— Да, — наконец тихо отозвалась она. — Он был просто ужасный. Как и все остальные вечера до него. — Горючие слезы полились из ее зажмуренных глаз. — Повсюду на меня таращатся. Повсюду шепчутся. А одна женщина имела наглость провести рукой по моим волосам, ей хотелось узнать, каковы на ощупь волосы у африканок. Или те две в карете, когда мы гуляли в воскресенье.

— Те, что встали на сиденье на колени и от любопытства чуть не свернули себе шею? — Генрих тихо рассмеялся. — Да пусть их смотрят, — нежно шепнул он. — Ты же здесь производишь фурор — таких, как ты, здесь еще не видели.

— Но я не хочу этого! — вырвалось у нее вместе с рыданием. Она нахмурилась, и ее брови сдвинулись к переносице, образовав глубокую морщинку. — Я нахожу это все ужасным. Я все здесь нахожу ужасным. — Она высвободилась из его объятий и села в кровати, запутавшись в длинной ночной сорочке. Она стала дергать и рвать тонкий батист, как будто это он был виноват во всех ее несчастьях.

— Когда я была маленькой, к нам в гости иногда приходила девочка-француженка, — воскликнула она, вытирая со щек слезы. — Ее звали Клэр. И когда она ночевала у нас на плантации, то всегда спала в такой же сорочке, и мы всегда над этим смеялись, потому что нам было смешно. А теперь я сама ношу такие сорочки — и теперь я выгляжу так смешно, что весь город смеется надо мной! — В яростном отчаянии она пнула толстую перину, и та привела ее в еще большее раздражение.

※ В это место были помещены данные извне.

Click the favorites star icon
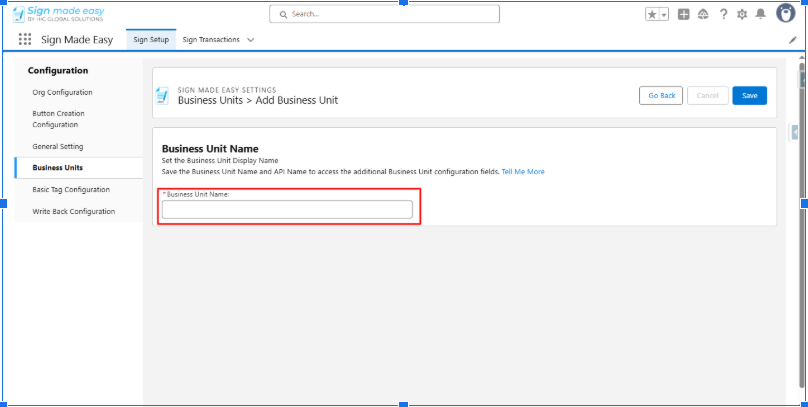Viewport: 808px width, 407px height. [x=652, y=14]
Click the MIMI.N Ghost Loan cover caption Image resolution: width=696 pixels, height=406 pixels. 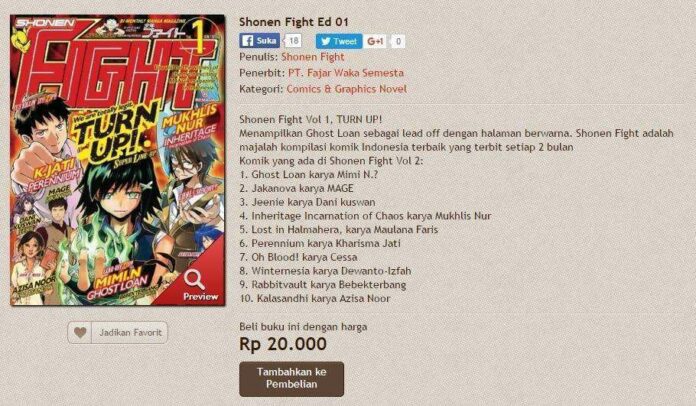[x=118, y=284]
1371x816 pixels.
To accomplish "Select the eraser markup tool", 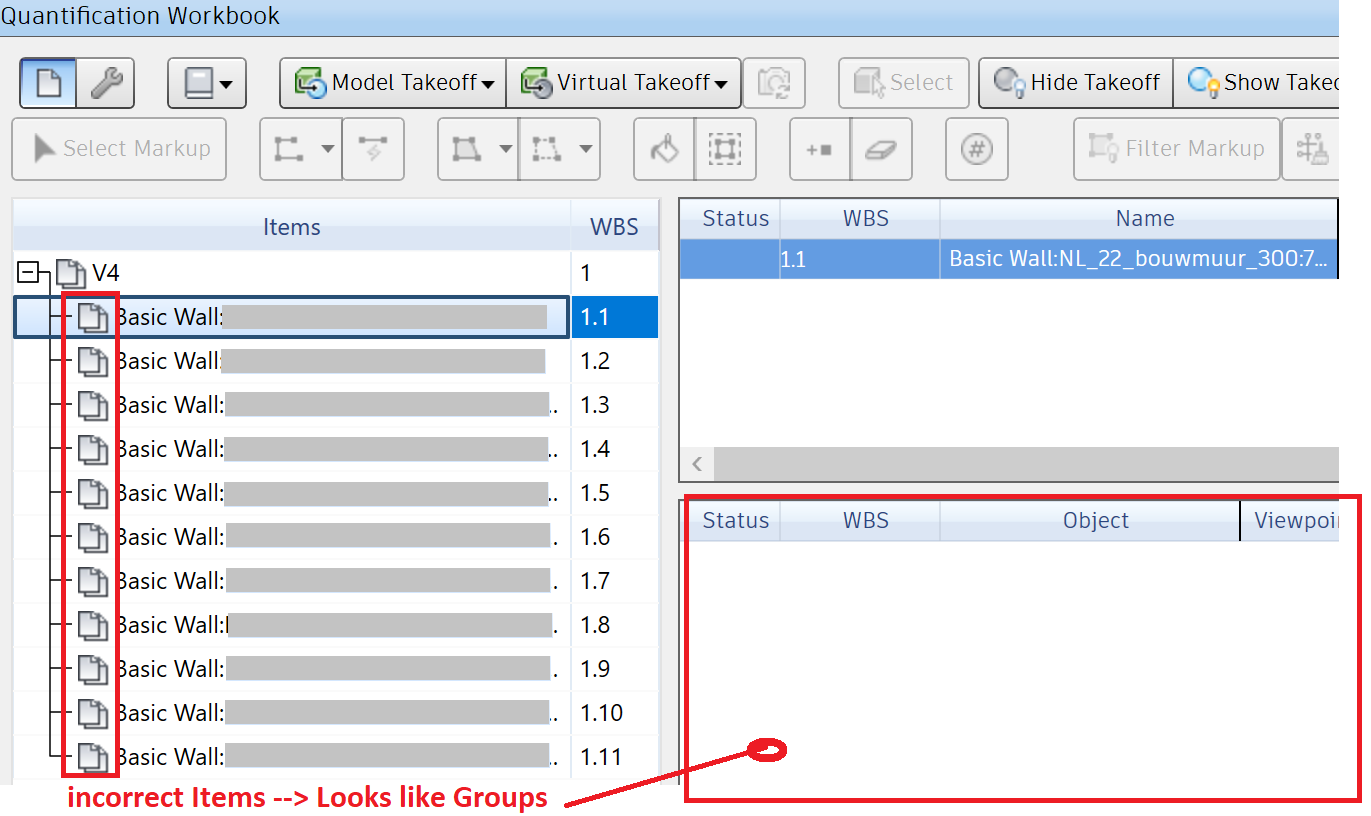I will pyautogui.click(x=881, y=148).
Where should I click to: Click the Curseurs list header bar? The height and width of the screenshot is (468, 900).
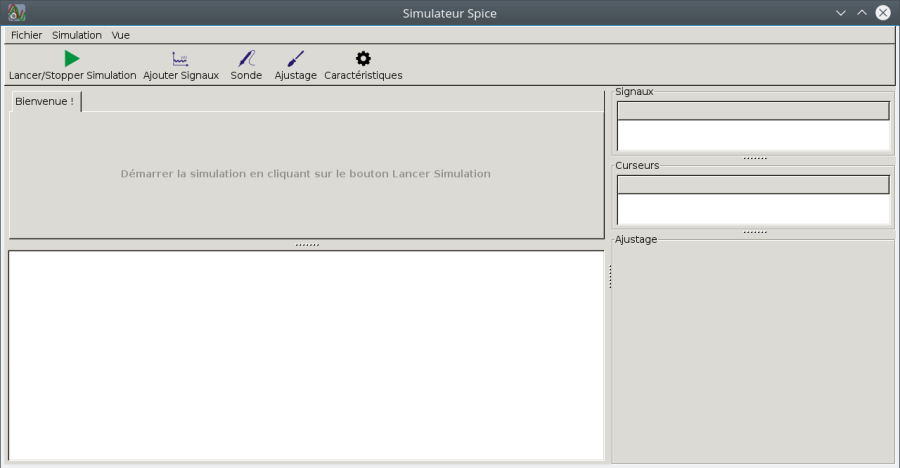[753, 185]
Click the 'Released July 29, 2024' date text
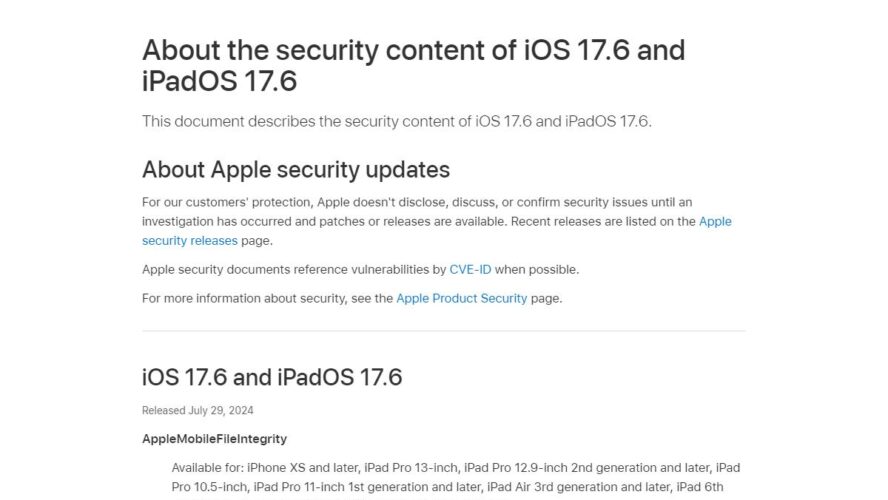The height and width of the screenshot is (500, 888). 198,411
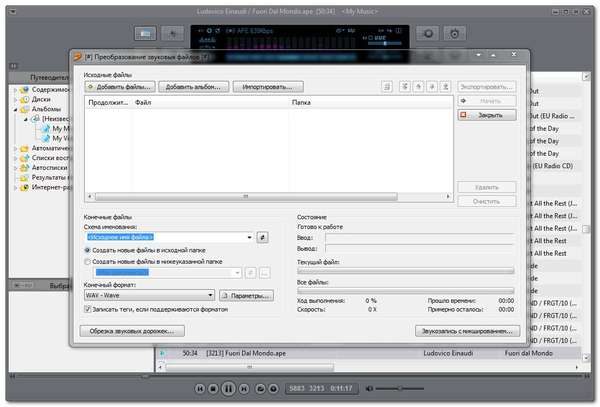The height and width of the screenshot is (407, 600).
Task: Expand the 'Альбомы' tree node
Action: tap(15, 109)
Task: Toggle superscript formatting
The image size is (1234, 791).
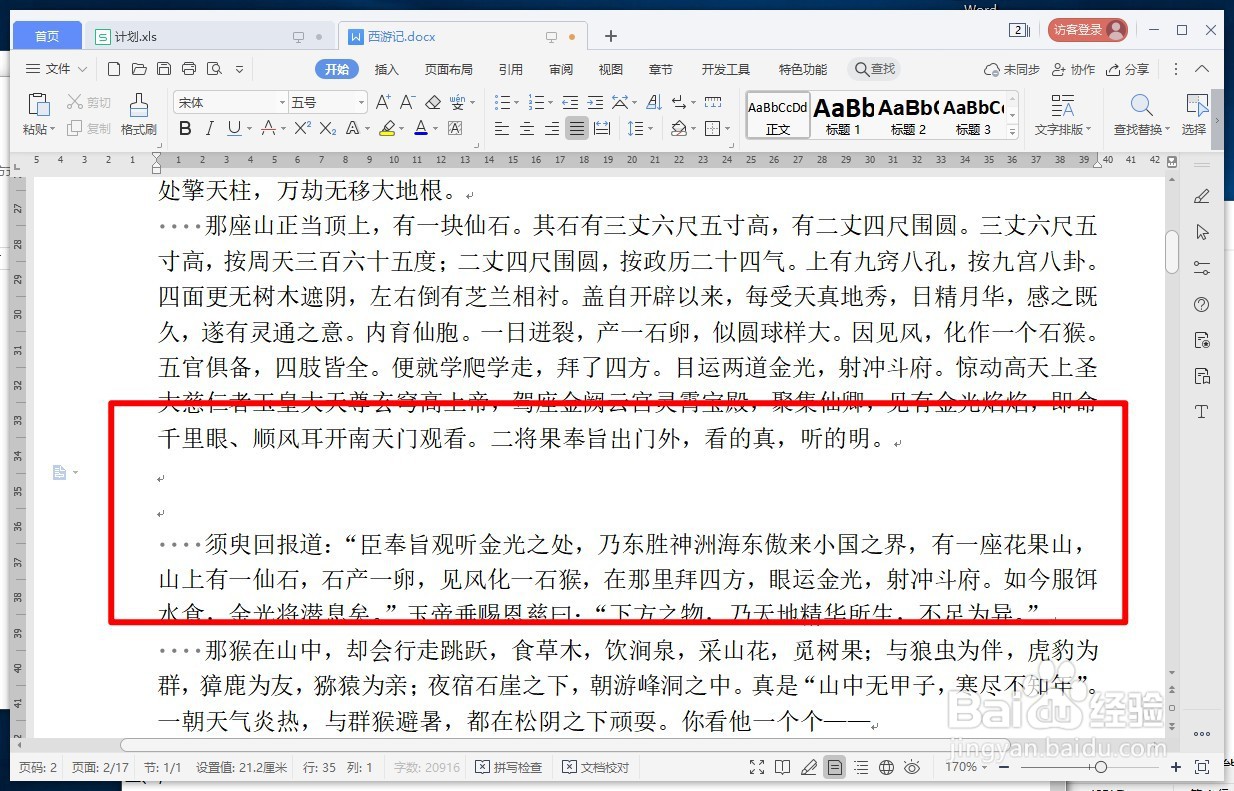Action: coord(302,128)
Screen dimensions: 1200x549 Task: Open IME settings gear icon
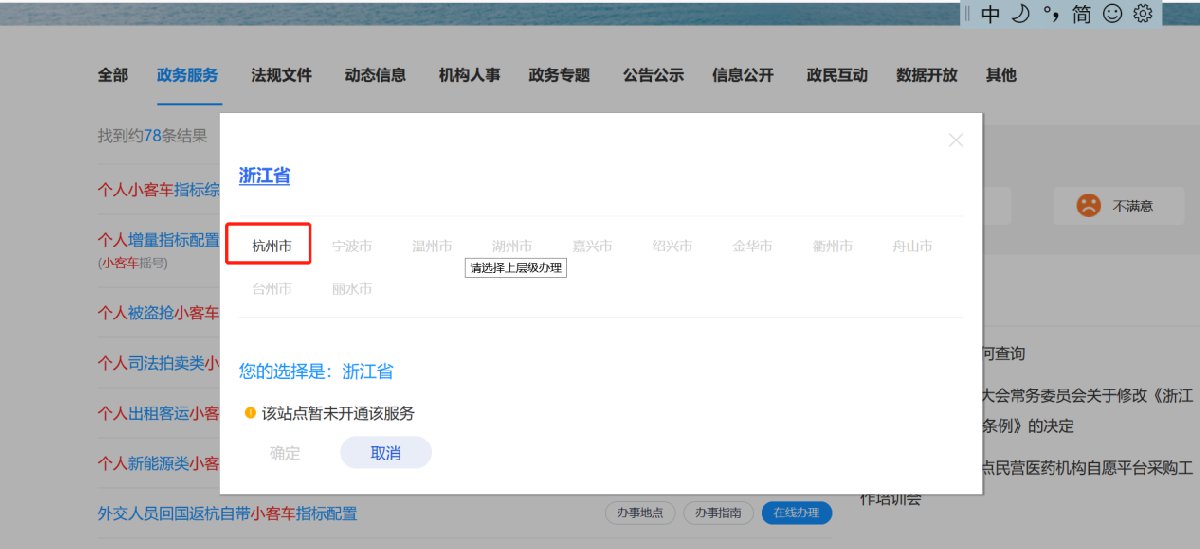coord(1143,14)
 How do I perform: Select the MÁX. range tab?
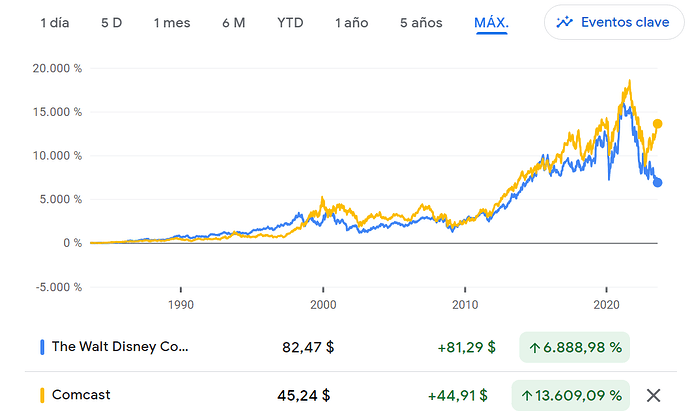491,22
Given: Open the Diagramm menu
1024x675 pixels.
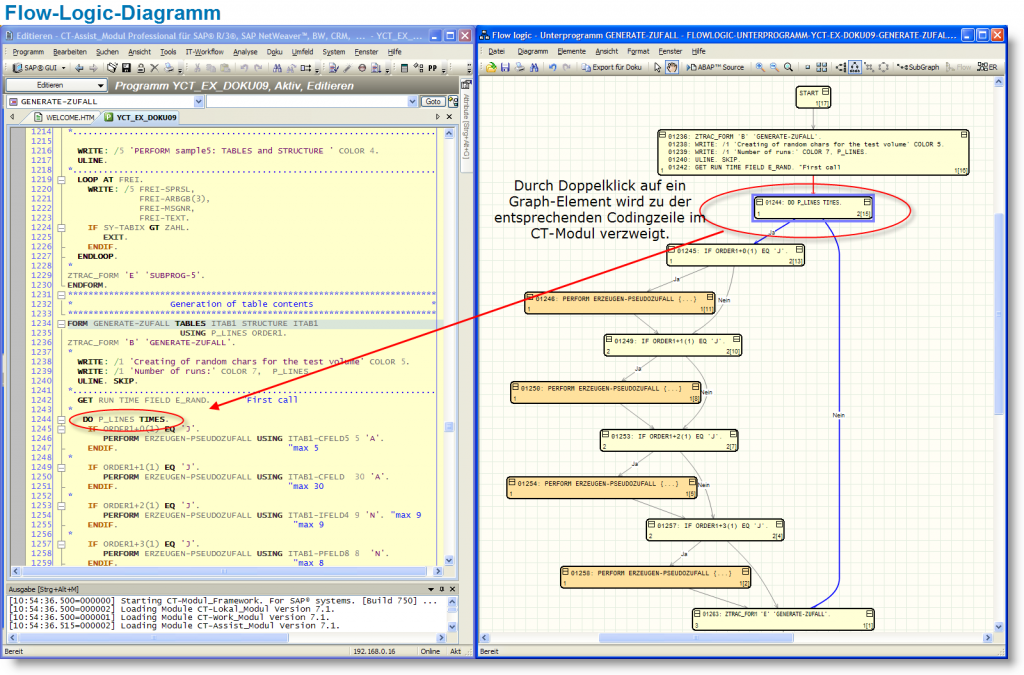Looking at the screenshot, I should [x=533, y=51].
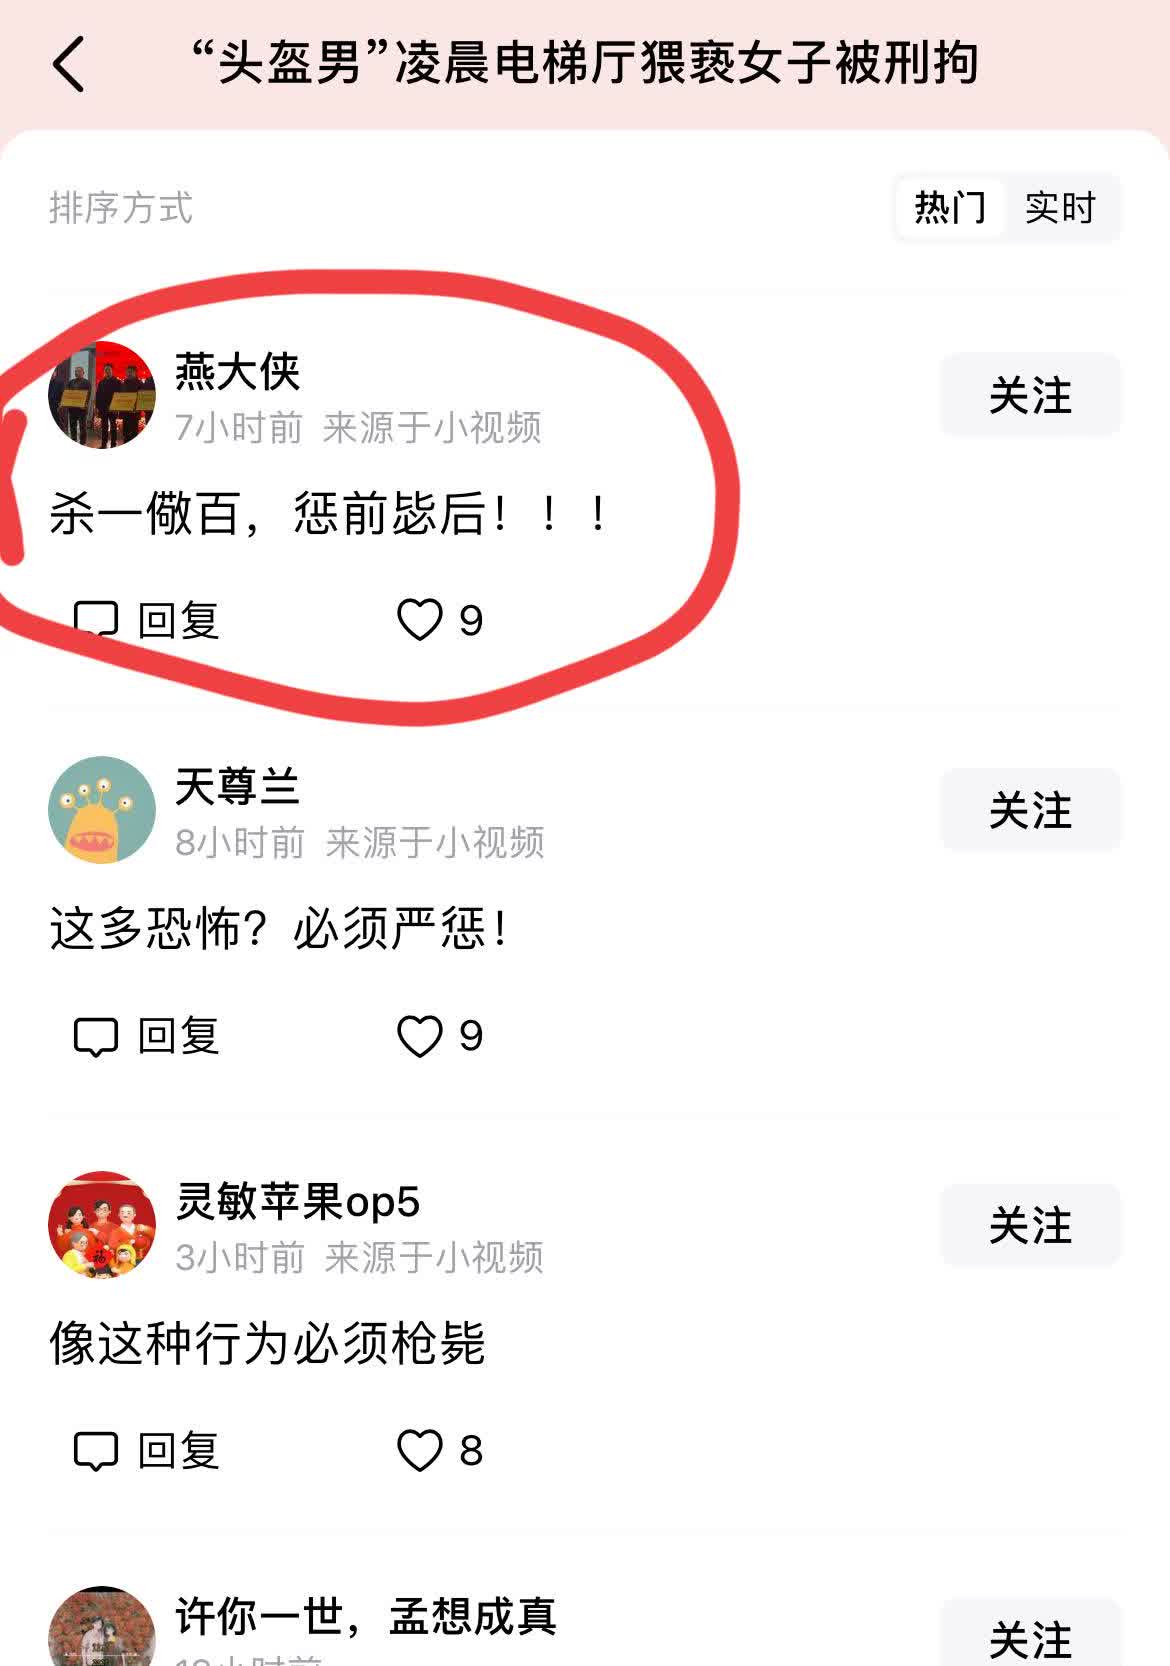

— Нет, Биби, — Генрих тоже сел и убрал ее темные волосы с блестящего от слез лица. — Никто не смеется над тобой. Они просто очень любопытны и ничего о тебе не знают. Ничего не знают о Занзибаре. Со временем все наладится. — Когда Эмили промолчала, продолжая тихо плакать, он, помедлив, добавил: — Это я виноват, ведь это я предложил тебе накинуть красную шаль, когда мы недавно пошли на концерт. Я подумал, что в ней ты будешь защищена от назойливых взглядов. Хотя мог бы и сообразить, что этим мы только разожжем любопытство этих людей. И, — он глубоко вздохнул, — мне также очень жаль, что это я попросил тебя надеть то красное расшитое одеяние, в котором ты мне так нравишься. Это было глупо с моей стороны.

Эмили пропыхтела сквозь слезы:

— Нет, это опера была глупой! Этот… этот Мейер… Мейербер наверняка смотрел из своей оркестровой ямы на меня сверху вниз и думал: что это о себе воображает эта необразованная африканка, не уважая мое искусство? А ведь это он сам своей неуемной фантазией создал такую Африку, в которой самая обычная африканка ничего не понимает!

Генрих как-то странно закашлялся — он едва сдерживался, чтобы не рассмеяться. Это было так смешно, что Эмили тоже ничего другого не оставалось, как улыбнуться и забыть обо всех обидах прошедшего вечера, которые подвигли ее на то, чтобы уйти из оперы до окончания спектакля.

— Мы все-таки необычная парочка, Биби, — со смехом констатировал Генрих и притянул ее к себе.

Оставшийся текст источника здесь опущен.